Vicky Lavoie est l’une des cinq accusés dans une affaire d’agression et séquestration survenue en février, dans le rang Saint-Marc, à Saint-Honoré.

Un party piscine lui vaut deux semaines de prison

Impliquée dans la sauvage agression d’un homme de Saint-Honoré commise l’hiver dernier, la Chicoutimienne Vicky Lavoie devra passer les deux prochaines semaines en détention puisqu’elle s’est fait arrêter dans un party piscine bien arrosé, même si elle devait respecter plusieurs conditions pour demeurer en liberté dans l’attente de son procès.

Lavoie et ses quatre complices, Samuel Simard, Cassandra Racine, Simon Durand et Olivier Côté, sont accusés d’avoir rossé un jeune homme de 18 ans, le 5 février dernier, dans le rang Saint-Marc.

Le quintette aurait emmené de force la victime dans une voiture pour lui servir une sévère correction à coups de poings et de bâton télescopique, vraisemblablement pour une histoire de dettes.

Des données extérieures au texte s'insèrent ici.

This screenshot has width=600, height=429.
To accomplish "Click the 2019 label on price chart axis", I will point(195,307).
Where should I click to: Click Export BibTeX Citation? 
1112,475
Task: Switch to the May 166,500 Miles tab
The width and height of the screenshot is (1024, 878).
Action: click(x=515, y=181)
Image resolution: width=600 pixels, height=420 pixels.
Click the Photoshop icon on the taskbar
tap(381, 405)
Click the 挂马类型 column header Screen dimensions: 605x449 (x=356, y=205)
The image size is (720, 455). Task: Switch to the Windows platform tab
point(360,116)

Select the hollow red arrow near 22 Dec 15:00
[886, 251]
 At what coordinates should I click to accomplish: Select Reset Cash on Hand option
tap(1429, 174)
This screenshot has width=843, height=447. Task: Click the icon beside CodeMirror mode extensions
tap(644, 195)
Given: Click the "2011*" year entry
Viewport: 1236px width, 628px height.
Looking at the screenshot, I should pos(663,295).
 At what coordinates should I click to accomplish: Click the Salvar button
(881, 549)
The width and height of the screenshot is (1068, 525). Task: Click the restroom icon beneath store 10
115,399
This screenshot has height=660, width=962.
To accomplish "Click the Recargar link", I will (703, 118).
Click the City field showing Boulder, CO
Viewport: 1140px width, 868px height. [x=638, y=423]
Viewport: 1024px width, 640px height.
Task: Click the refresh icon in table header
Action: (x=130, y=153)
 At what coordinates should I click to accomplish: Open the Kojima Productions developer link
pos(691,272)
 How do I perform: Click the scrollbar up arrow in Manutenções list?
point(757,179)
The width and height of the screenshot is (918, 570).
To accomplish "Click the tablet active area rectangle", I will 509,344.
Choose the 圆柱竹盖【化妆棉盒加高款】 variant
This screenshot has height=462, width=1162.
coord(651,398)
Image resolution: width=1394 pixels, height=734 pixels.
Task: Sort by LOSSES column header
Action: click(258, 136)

La victime avait subi de multiples fractures et lacérations au visage.

Au final, les cinq tortionnaires ont été accusés de voies de fait armées et de voies de fait graves.

Tous les accusés avaient pu retrouver leur liberté en attente du procès. Vicky Lavoie a visiblement profité de cette chance pour prendre du bon temps. Des policiers appelés à intervenir dans une fête à l’arrière d’une résidence de Drummondville, le 25 juillet dernier, l’ont cueillie alors qu’elle consommait de l’alcool et qu’elle ne respectait pas le couvre-feu qui lui était imposé dans ses conditions de remise en liberté.

En plaidant coupable, vendredi, le juge Pierre Lortie, de la Cour du Québec, l’a ainsi condamnée à une peine de 15 jours de prison à purger sur-le-champ.

L’Almatois Simon Durand, son complice, a aussi comparu au palais de justice, vendredi, pour avoir lui aussi brisé ses conditions de remise en liberté dans le district d’Alma.